— Your goal —
What do the lines say from the start of the entries through the one containing "Open the 3 Payments stat"? Repeat them exactly.

— Task material —

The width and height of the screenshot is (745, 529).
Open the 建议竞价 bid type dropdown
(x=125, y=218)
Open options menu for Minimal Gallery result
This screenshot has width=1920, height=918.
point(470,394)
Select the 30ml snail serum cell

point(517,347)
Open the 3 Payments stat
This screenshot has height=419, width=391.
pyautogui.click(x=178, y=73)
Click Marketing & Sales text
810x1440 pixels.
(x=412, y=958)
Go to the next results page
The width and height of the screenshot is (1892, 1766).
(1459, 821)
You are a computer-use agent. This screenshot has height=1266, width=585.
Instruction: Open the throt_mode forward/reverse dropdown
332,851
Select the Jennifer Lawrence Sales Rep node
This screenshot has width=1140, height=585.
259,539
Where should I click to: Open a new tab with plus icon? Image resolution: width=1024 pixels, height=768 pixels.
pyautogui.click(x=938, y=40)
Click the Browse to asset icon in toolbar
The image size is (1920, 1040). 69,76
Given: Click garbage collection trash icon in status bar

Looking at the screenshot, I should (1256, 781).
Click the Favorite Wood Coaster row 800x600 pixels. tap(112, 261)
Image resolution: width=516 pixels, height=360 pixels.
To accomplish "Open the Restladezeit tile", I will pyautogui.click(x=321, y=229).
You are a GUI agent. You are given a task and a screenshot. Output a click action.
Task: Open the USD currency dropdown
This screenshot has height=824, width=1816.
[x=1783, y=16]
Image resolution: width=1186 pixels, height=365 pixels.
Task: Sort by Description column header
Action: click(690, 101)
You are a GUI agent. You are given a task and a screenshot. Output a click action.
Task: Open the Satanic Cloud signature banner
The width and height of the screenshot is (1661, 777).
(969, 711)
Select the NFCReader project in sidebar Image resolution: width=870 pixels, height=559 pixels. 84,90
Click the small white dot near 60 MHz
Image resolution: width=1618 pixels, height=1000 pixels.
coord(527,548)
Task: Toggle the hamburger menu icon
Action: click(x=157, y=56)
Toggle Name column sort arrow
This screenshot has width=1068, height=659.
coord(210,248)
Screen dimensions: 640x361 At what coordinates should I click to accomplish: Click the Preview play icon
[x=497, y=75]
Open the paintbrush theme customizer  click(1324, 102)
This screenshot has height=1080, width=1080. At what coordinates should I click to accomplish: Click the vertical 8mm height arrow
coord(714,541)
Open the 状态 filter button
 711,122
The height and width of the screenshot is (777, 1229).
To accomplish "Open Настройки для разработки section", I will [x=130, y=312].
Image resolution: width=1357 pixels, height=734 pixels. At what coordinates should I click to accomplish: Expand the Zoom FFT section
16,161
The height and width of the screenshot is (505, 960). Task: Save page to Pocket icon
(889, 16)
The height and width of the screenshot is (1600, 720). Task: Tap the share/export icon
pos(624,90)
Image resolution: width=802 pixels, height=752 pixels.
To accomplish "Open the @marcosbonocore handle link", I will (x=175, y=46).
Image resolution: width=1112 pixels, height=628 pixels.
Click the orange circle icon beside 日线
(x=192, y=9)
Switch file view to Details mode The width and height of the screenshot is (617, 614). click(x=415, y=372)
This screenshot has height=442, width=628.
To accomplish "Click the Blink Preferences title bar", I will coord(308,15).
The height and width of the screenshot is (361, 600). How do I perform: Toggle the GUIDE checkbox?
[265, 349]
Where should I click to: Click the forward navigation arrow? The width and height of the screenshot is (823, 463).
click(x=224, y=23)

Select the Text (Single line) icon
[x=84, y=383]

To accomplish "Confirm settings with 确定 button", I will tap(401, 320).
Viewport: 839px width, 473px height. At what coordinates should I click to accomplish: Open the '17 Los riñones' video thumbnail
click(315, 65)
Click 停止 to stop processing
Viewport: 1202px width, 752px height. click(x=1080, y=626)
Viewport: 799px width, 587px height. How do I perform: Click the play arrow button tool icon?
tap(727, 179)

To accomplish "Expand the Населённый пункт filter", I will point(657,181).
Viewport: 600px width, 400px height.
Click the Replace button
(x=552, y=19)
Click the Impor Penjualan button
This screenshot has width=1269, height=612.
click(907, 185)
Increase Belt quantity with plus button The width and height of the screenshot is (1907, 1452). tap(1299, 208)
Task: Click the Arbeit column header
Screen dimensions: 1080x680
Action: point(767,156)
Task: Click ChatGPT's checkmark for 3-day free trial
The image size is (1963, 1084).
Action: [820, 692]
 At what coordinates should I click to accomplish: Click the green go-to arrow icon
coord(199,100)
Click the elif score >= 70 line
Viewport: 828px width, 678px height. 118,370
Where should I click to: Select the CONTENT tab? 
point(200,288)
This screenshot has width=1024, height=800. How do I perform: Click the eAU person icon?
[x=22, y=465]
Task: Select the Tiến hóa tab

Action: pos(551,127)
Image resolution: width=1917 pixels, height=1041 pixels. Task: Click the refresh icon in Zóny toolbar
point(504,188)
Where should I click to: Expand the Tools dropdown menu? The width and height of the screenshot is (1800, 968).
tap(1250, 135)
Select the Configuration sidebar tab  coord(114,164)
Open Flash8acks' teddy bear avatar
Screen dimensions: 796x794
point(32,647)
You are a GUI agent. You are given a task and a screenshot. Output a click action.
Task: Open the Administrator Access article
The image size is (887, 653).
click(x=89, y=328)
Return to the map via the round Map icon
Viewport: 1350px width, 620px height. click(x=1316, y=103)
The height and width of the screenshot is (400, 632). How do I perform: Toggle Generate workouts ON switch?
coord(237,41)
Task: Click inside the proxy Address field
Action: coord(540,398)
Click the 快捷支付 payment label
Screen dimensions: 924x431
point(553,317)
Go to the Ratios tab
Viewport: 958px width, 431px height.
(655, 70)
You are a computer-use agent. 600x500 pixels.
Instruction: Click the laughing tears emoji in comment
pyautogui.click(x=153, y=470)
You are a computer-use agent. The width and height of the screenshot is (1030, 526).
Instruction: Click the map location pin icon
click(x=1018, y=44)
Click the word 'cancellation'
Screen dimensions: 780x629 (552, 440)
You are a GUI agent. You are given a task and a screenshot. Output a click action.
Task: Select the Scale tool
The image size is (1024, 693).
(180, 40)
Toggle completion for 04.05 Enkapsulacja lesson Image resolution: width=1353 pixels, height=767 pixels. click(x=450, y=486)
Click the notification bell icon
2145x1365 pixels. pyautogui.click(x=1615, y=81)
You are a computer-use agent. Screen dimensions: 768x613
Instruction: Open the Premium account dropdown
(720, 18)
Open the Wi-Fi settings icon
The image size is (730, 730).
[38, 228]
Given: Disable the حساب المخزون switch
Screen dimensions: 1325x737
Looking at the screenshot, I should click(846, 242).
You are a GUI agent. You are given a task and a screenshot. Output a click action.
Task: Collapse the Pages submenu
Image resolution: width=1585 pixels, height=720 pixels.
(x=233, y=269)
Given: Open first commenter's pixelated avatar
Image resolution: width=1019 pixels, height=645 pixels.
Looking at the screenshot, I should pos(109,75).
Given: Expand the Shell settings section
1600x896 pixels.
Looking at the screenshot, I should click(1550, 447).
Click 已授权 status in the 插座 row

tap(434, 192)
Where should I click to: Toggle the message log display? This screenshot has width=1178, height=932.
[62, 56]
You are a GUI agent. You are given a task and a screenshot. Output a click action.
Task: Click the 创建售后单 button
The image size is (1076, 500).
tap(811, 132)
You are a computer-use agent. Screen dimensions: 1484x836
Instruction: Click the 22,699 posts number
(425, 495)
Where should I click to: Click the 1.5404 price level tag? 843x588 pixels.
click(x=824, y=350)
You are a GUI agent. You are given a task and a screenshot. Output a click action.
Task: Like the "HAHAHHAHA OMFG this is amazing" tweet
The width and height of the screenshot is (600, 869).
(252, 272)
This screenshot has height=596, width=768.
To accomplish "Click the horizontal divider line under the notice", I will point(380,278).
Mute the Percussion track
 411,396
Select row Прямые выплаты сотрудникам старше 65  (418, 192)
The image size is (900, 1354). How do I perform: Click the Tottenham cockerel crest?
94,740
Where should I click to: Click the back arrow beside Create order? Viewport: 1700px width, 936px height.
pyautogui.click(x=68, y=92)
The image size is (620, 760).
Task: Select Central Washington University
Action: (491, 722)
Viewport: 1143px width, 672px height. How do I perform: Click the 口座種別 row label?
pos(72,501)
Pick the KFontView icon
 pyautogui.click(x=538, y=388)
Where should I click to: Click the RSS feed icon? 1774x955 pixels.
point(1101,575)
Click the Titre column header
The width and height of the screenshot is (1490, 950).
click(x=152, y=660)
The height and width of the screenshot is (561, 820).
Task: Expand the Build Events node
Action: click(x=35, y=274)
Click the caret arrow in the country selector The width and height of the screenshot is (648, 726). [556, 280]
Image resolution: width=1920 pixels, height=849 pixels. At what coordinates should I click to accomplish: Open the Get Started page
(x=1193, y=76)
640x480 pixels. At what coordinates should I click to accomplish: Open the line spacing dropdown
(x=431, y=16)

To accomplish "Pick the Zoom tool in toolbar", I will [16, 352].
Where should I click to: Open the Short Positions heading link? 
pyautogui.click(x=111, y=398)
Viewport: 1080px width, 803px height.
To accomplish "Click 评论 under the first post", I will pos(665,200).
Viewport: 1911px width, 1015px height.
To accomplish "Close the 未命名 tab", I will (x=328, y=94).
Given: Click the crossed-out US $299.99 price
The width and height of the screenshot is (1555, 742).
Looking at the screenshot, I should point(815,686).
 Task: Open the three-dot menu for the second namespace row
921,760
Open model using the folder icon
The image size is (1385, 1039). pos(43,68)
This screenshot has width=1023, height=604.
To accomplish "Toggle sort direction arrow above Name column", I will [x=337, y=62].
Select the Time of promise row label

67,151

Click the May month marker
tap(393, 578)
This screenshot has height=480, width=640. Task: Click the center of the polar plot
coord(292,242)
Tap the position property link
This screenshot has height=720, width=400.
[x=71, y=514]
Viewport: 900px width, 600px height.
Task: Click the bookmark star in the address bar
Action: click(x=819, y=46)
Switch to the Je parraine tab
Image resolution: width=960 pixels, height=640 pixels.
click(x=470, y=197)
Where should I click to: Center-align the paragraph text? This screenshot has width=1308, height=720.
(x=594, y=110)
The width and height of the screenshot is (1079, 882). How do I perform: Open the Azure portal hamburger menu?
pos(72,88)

— Reply to the exercise —
The width and height of the screenshot is (745, 529).
Open the 建议竞价 bid type dropdown
(x=125, y=218)
Open options menu for Minimal Gallery result
This screenshot has width=1920, height=918.
point(470,394)
Select the 30ml snail serum cell

point(517,347)
Open the 3 Payments stat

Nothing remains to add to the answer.